Kehinde Wiley is a New York-based portrait painter known for his highly naturalistic paintings of contemporary urban African, African-American, Afro-Brazilian, Indian and Ethiopian-Jewish (Beta Israel) men in heroic poses.
He was born in Los Angeles, California in 1977. His father is from Nigeria and his mother is African-American. As a child, his mother encouraged his interest in art by enrolling him in after-school art classes, and at the age of 12, he spent a short time at an art school in Russia. Because Wiley did not grow up with his father, at the age of 20 he travelled to Nigeria to explore his roots and meet him.
He received his Bachelor of Fine Arts degree in 1999 from the San Francisco Art Institute and graduated from Yale University School of Art two years later with a Master’s degree in Fine Arts.
Wiley's early portraits were based on photographs taken of young men on the streets of Harlem, as well as the South-Central Los Angeles neighbourhood in which he was born. Dressed in street clothes, his models assumed poses from the paintings of Renaissance masters, such as Titian and Giovanni Battista Tiepolo . As his practice grew, his eye led him toward an international view, and he began to source models from cities such as Dakar, Senegal and Rio de Janeiro, Brazil, resulting a vast body of work called The World Stage.
Wiley models his works on the styles of a long line of portraitists, including Reynolds and Gainsborough. The Columbus Museum of Art, which hosted an exhibition of his work in 2007, describes his work as the one that has “gained recent acclaim for his heroic portraits which address the image and status of young African-American men in contemporary culture”.
Wiley’s paintings often blur the boundaries between traditional and contemporary modes of representation. They fuse a variety of styles, ranging from French Rococo , Islamic architecture and West African textile design to urban hip hop. Wiley's slightly larger-than-life-size figures are depicted in a heroic manner, and their poses suggest power and spiritual awakening. He describes his approach as "interrogating the notion of the master painter, at once critical and complicit."
One of his works, Napoleon Leading the Army over the Alps (2005), is based on Napoleon Crossing the Alps (1800) by Jacques-Louis David. In Wiley’s version, an African rider wearing modern army fatigues and a bandanna takes the place of Napoleon.
Wiley’s work has been the subject of exhibitions worldwide since 2009, and is part the permanent collections of numerous museums, including the Metropolitan Museum of Art, New York; the Denver Art Museum; the Los Angeles County Museum of Art; the Walker Art Centre, Minneapolis; the High Museum of Art, Atlanta; the Columbus Museum of Art; the Phoenix Art Museum; the Milwaukee Art Museum; and the Brooklyn Museum, New York.
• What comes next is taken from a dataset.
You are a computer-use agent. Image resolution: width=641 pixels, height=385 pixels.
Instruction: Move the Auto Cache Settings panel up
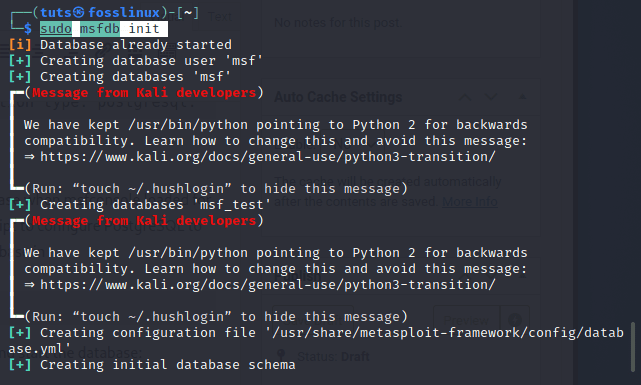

Wiley has become one of the most sought-after painters in America. In 2002, Wiley received a Rema Hort Mann Foundation Grant and became Artist in Residence at the Studio Museum in Harlem, New York. His work was exhibited in the UK’s National Portrait Gallery as part of the Recognize exhibit in 2008 and won the Americans for the Arts Young Artist Award for Artistic Excellence in the same year. He received the Artist of the Year Award from the New York City Art Teachers Association/United Federation of Teachers in 2011, as well as Canteen Magazine's Artist of the Year Award in the same year. In 2012, he was honoured with the Pratt Legend Award.
Two of Wiley’s paintings were featured on the top of five hundred New York City taxi cabs in early 2011 as a collaboration with the Art Production Fund. He was featured in a commercial on the TV network USA as a 2010 Character Honoree. Puma commissioned him to paint four portraits of prominent African football players, and patterns from his paintings were incorporated into Puma athletic gear. The complete series, “Legends of Unity: World Cup 2010,” was exhibited in 2010 in cities around the world. Holland Cotter of The New York Times called Wiley "a history painter, one of the best we have... He creates history as much as he tells it." He currently resides in New York and Beijing.